UPDATE: In an emailed statement, SXSW Eco director Scott Wilcox wrote that Monsanto had openly submitted, via Panel Picker, another panel, “Bees: What the Buzz is All About,” which the organizers accepted “because we thought it had merit.” Monsanto’s sponsorship was not noted in the program, but the session did include a panelist, Jerry Hayes, who is identified as a Monsanto employee. As for the “Farming to Feed 9 Billion” panel, the organizers “were as surprised as our attendees when the moderator/organizer … announced at the beginning of the session that Monsanto had paid all the participants’ travel expenses to speak on the panel.” He added: “Ultimately, it is lack of transparency on the part of Monsanto and the panel’s moderator that is the biggest issue for our team. It is essential to our conference that the origins of the viewpoints that will be presented are fully disclosed to maintain the trust that is so valued within our SXSW Eco community.”

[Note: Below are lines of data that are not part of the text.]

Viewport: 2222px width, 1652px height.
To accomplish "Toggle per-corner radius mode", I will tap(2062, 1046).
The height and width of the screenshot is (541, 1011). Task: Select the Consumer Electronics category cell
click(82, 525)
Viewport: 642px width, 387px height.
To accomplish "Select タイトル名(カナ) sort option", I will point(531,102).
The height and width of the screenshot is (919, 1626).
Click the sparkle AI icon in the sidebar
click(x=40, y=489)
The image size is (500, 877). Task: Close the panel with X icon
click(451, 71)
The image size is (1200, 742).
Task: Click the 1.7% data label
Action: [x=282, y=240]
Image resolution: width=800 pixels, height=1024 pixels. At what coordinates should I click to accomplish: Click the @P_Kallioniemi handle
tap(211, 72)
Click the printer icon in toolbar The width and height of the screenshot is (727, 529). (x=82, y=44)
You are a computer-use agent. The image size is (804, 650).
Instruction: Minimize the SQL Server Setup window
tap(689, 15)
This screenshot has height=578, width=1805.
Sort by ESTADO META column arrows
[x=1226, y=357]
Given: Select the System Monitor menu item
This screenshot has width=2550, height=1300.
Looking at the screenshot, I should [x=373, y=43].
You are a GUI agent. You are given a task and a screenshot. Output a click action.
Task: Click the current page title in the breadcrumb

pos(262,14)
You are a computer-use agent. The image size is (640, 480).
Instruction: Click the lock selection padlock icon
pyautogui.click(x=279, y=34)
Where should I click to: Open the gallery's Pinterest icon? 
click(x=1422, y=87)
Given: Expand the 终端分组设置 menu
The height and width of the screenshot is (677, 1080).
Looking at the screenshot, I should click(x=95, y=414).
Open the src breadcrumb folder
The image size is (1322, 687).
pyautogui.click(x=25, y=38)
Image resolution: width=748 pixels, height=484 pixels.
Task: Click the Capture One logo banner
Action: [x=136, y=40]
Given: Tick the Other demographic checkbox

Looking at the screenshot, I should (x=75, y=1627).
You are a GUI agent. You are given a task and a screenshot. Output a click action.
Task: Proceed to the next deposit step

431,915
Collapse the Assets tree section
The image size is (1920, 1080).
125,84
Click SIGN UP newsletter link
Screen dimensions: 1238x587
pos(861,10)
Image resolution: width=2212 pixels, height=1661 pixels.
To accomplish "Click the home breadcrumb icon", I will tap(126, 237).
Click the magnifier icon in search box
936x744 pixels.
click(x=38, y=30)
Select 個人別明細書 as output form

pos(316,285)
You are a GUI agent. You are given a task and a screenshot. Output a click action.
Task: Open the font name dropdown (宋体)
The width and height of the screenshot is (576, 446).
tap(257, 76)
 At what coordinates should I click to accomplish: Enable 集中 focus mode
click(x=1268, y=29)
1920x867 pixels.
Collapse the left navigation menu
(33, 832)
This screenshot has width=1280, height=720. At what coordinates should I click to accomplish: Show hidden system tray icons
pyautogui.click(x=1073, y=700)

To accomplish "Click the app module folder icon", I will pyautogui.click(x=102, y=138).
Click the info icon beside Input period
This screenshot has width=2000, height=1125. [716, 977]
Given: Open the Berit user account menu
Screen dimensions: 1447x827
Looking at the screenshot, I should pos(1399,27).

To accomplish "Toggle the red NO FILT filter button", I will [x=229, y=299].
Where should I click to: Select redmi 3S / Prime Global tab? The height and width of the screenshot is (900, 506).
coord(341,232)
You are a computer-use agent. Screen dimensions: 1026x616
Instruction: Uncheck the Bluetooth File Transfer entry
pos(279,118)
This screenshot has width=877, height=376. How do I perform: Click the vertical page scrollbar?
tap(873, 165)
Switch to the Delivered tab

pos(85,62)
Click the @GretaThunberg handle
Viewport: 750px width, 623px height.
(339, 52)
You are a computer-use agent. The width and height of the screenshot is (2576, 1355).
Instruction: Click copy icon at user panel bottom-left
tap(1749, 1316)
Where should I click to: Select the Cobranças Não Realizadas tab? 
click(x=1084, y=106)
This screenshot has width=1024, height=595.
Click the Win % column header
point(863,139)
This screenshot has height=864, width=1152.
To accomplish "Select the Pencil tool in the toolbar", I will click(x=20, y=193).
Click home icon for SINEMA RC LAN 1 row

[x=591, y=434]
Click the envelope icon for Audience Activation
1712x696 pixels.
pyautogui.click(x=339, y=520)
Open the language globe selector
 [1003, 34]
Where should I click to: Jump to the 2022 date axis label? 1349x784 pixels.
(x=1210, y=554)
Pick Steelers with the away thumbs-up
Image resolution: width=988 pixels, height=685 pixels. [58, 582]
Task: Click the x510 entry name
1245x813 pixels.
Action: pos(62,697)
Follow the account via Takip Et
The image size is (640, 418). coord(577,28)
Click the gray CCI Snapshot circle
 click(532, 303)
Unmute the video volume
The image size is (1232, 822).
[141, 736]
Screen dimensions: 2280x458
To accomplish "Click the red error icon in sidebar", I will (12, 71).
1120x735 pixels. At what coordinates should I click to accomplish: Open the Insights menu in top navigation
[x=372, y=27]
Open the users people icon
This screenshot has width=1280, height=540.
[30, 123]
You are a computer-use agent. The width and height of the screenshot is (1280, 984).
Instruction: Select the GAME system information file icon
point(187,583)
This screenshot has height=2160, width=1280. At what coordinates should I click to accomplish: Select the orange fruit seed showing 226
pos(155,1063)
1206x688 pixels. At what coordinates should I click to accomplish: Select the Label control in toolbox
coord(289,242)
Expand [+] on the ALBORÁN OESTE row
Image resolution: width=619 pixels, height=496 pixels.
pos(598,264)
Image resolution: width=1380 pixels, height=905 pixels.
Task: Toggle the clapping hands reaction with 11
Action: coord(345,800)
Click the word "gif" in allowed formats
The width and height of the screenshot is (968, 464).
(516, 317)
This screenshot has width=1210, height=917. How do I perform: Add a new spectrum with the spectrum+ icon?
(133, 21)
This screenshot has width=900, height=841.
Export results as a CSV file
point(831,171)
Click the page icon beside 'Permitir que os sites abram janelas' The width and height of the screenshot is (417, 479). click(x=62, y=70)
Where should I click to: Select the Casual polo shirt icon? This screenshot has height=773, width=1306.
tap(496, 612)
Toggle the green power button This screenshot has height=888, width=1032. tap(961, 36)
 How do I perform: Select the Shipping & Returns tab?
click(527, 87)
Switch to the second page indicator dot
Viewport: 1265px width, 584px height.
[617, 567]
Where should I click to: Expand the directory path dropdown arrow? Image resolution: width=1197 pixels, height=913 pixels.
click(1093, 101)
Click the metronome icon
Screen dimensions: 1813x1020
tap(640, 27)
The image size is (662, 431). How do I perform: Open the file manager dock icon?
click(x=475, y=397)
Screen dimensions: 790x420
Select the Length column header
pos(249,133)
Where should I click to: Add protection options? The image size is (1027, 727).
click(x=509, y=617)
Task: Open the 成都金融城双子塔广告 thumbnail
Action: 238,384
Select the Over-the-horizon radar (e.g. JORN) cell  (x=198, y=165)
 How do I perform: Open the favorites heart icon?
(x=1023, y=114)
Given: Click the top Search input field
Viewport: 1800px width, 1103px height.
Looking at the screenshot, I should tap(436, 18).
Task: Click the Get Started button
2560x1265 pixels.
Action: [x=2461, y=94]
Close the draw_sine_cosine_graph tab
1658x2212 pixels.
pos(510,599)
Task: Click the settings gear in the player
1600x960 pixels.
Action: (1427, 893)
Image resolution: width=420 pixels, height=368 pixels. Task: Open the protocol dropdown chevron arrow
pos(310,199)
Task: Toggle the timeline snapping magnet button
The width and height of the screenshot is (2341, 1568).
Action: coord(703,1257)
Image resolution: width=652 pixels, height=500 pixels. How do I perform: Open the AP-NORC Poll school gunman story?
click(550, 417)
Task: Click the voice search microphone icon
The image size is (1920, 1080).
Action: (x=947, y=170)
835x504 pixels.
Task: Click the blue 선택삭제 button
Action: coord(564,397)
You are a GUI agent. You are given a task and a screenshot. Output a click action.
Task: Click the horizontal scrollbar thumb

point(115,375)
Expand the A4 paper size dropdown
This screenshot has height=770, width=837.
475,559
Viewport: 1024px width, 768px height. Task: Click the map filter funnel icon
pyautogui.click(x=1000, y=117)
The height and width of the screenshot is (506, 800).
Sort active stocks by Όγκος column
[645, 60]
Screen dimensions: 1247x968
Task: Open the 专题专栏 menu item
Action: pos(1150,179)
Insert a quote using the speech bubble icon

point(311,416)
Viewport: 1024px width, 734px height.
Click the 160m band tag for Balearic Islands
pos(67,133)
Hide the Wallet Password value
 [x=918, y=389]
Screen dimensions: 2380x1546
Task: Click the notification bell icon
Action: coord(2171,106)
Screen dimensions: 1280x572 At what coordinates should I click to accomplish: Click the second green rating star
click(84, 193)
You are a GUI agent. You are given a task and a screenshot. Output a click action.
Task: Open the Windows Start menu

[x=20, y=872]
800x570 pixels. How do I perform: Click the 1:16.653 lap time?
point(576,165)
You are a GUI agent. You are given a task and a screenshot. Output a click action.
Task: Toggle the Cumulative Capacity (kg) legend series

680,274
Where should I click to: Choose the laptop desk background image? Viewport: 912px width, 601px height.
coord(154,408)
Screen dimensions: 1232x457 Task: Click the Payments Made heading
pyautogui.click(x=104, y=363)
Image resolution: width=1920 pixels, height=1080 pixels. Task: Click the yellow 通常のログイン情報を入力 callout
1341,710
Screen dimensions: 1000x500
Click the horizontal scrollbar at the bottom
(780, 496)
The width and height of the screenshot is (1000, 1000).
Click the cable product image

Let’s face it: While panels at conferences can be fun, interesting, even provocative, rarely do they provide drama, intrigue, or surprise. On Wednesday at South by Southwest Eco in Austin, my colleague Kiera Butler and I sat on a panel that counts as a genuine exception. And it had nothing to do with our own oratorical skills or those of our excellent co-panelists, author and agriculture researcher Raj Patel and Texas A&M cotton breeder Jane Dever.
So here’s what happened: Our session, titled, “GMOs Real Talk: The Hype, the Hope, the Science,” proceeded as you might expect. I thought we had a pretty robust discussion of the potential and pitfalls of biotechnology in contributing to global food security going forward. Then, at the very end of the hour, during the Q&A session, a SXSW Eco staffer took the mic and dropped a bombshell: She alleged that the GMO seed/pesticide giant Monsanto had sponsored several earlier panels—paying the travel expenses of the participants—without disclosing it to the organizers.
The standing-room-only crowd—which had greeted our biotech-skeptical discussion warmly—erupted in guffaws and gasps. Soon after, Monsanto online-engagement specialist Janice Person bravely took the mic. The room took on the electric charge of a public confrontation in the mythical Old West: the accused party straining to calm a pitchfork-bearing mob. She assured the highly skeptical room that the company had no intention to mislead the organizers and just wanted to participate in the discussion. And thus our panel ended, in glorious chaos. “Once again, Monsanto gets the last word,” Patel quipped. As far as I know, no Monsanto employees were physically harmed in the process. Later, Person expanded her thoughts into this blog post and told me via email that “we regret if there was a misunderstanding,” and “it was certainly not something we tried to hide.”
But I, too, was surprised. While we were preparing our SXSW Eco panel, we had a participant drop out late in the process. I wanted to find a replacement who would cogently defend the industry—I like to be on panels with the frisson of controversy, the energy of open debate. If I had known the Eco conference would be chockfull of Monsanto people, I would have tried to snag one to join us on stage. But when I glanced over the program, the “Farming to Feed 9 Billion” certainly didn’t catch my eye. Moderated by Tim McDonald, former director of community at Huffington Post, it featured three farmers, none of whom listed any Monsanto affiliation.
In a later email, McDonald described for me how the panel came to be: “A friend of mine…who works for Monsanto asked me if I would be interested” in pitching an SXSW Eco panel, he wrote. “I told her if they would cover my travel and work on getting the panelists, I would be happy to organize and moderate the panel.”
As it happens, I attended that panel, which took place Monday. At the start, the moderator, McDonald, announced that Monsanto had paid for his and the other panelists travel expenses, but promised an open dialogue all the same. I somehow missed his saying that, but I did note on Twitter that several Monsanto-affiliated folks were enthusiastically live-tweeting the discussion, which I frankly found rather vague and diffuse. Apparently, McDonald’s disclosure from the stage was the first indication of Monsanto’s involvement that the conference’s organizers got. And judging from the SXSW Eco staffer’s announcement at our panel, they were none too pleased with the lack of transparency. (I’ve reached out to SXSW Eco for comment; I’ll update when I hear back.)
In the end, Monsanto’s SXSW Eco kerfuffle takes its place in the annals of awkward corporate PR maneuvers, alongside the company’s ill-starred attempt to pay experts to participate in an “an exciting video series” on the “topics of food, food chains and sustainability” as part of sponsored content for the publisher Condé Nast.